● Qué hacer:
a: Reproduce del texto sobre Sao Paulo el pasaje que comienza en "Un matrimonio amigo" y termina en "día. Una barbaridad.".
b: Continúa el texto sobre Sao Paulo a partir de su última frase.

● Fragmento:
□ □ □ □ □ □ □

La Voz de Galicia

Un matrimonio amigo me invitó a tomar café en su casa nueva en Vila Pompeia, un barrio italiano de Sao Paulo que, como ocurre con todo aquí, mezcla en realidad todas las procedencias, las edades, las razas y cualquier condición social. Esta potencia mezcladora de Brasil siempre me conmueve. Aproveché la conversación para preguntar muchas cosas. Por ejemplo, cuántos motoristas hay en Sao Paulo y cuántos de ellos son mensajeros (motoboys, les llaman). Unos seiscientos mil, de los cuales ciento cincuenta mil son mensajeros. La verdad es que impresiona verlos circular por el tráfico densísimo de las avenidas paulistas, sorteando coches, baches y personas. Pregunté también cuántos mueren: la media de muertos en el tráfico de la ciudad asciende a 4,3 diarios. Las calles de Sao Paulo producen además setenta heridos por día. Una barbaridad.

□ □ □ □ □ □ □

● Registros de datos:
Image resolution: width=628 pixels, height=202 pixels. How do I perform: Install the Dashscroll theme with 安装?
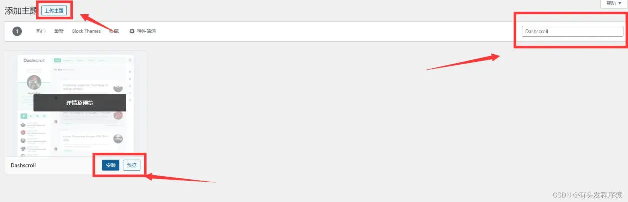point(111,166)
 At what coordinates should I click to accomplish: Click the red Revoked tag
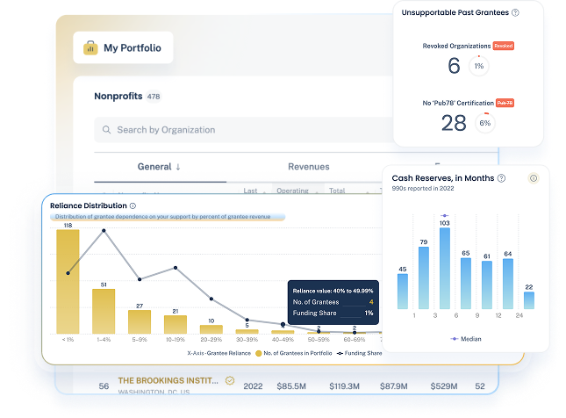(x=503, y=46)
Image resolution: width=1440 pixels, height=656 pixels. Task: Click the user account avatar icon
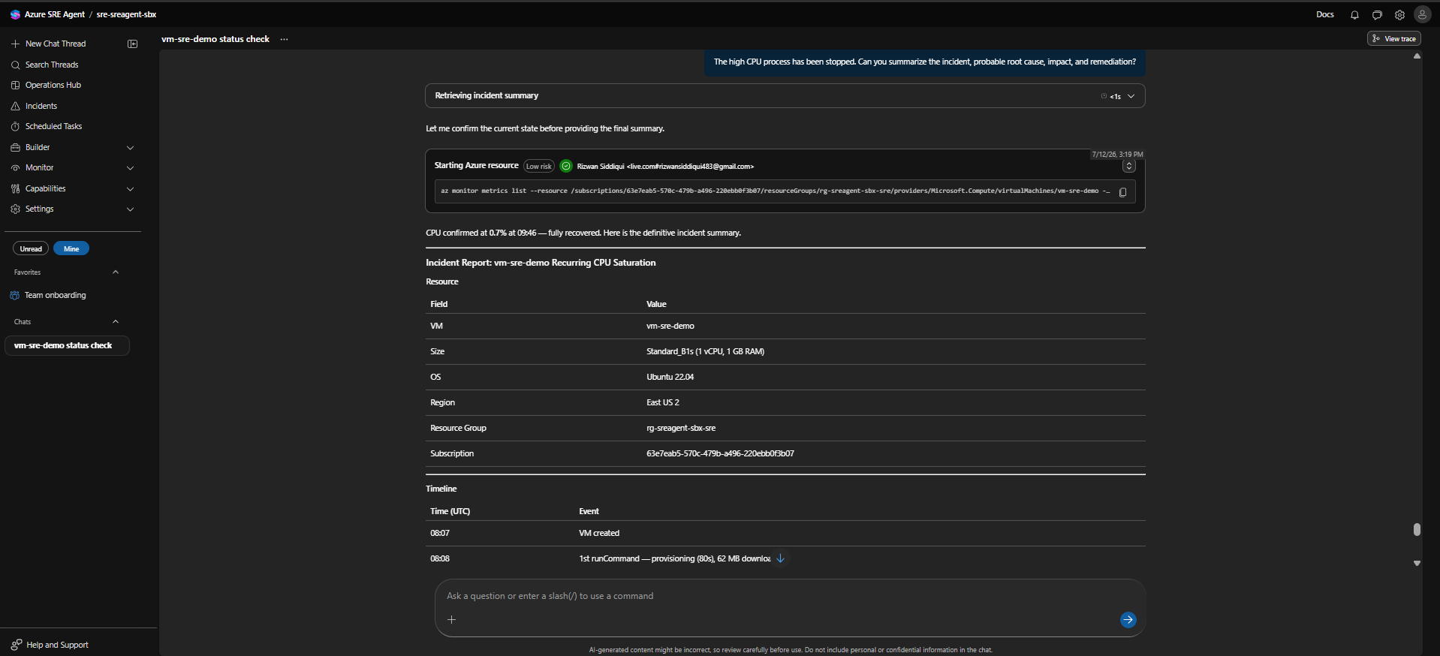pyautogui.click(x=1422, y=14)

□ □ □ □ □ □ □

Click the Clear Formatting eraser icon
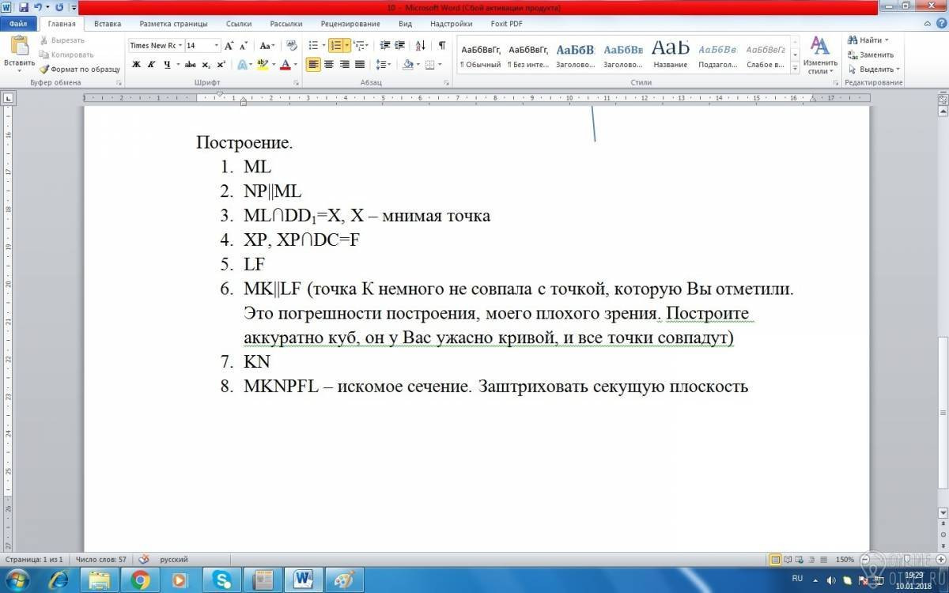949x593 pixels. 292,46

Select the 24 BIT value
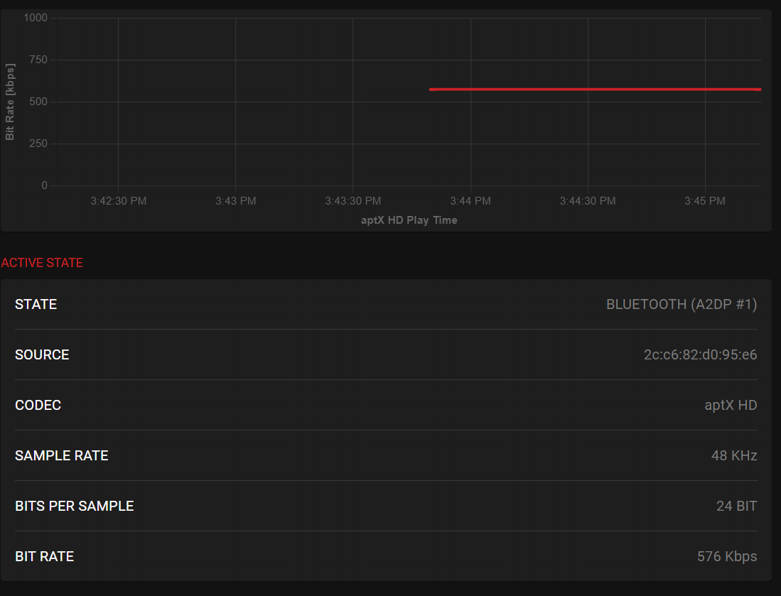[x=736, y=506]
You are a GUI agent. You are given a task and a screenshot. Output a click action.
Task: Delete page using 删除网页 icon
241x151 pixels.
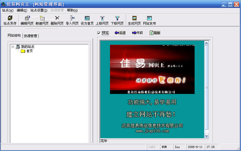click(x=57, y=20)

□ □ □ □ □ □ □

● Resultados en orden:
a:
Un matrimonio amigo me invitó a tomar café en su casa nueva en Vila Pompeia, un barrio italiano de Sao Paulo que, como ocurre con todo aquí, mezcla en realidad todas las procedencias, las edades, las razas y cualquier condición social. Esta potencia mezcladora de Brasil siempre me conmueve. Aproveché la conversación para preguntar muchas cosas. Por ejemplo, cuántos motoristas hay en Sao Paulo y cuántos de ellos son mensajeros (motoboys, les llaman). Unos seiscientos mil, de los cuales ciento cincuenta mil son mensajeros. La verdad es que impresiona verlos circular por el tráfico densísimo de las avenidas paulistas, sorteando coches, baches y personas. Pregunté también cuántos mueren: la media de muertos en el tráfico de la ciudad asciende a 4,3 diarios. Las calles de Sao Paulo producen además setenta heridos por día. Una barbaridad.

b:
Andábamos en estas y otras conversaciones cuando llegó un socio del marido: abogado, profesor, un hombre joven, elocuente e ingenioso, con sangre portuguesa e italiana al cincuenta por ciento. Hablamos de muchas cosas, saltando de tema en tema sin darnos cuenta, hasta que caímos en lo que el llamó «el sentimiento de culpa» de los católicos. Dije lo de siempre, que esa angustia es connatural al ser humano desde sus orígenes y que, en todo caso, precisamente el cristianismo vino a aliviarla con el descubrimiento del perdón. Se extrañó y comenzó a hablar de la fe: él, decía, es muy racional y la fe no. Le dije que la fe también es muy racional. Se volvió a extrañar. Los anfitriones pensaron que nos habíamos puesto muy serios y cambiaron de asunto. Pero mi querido abogado regresó para decir que tenía una gran devoción a San Francisco de Asís. Dije riéndome: «¡Mira el agnóstico!». Y él, que pensó que no le había creído, contó una historia y abrió su billetera: llevaba tres medallas de San Francisco y una de la Virgen.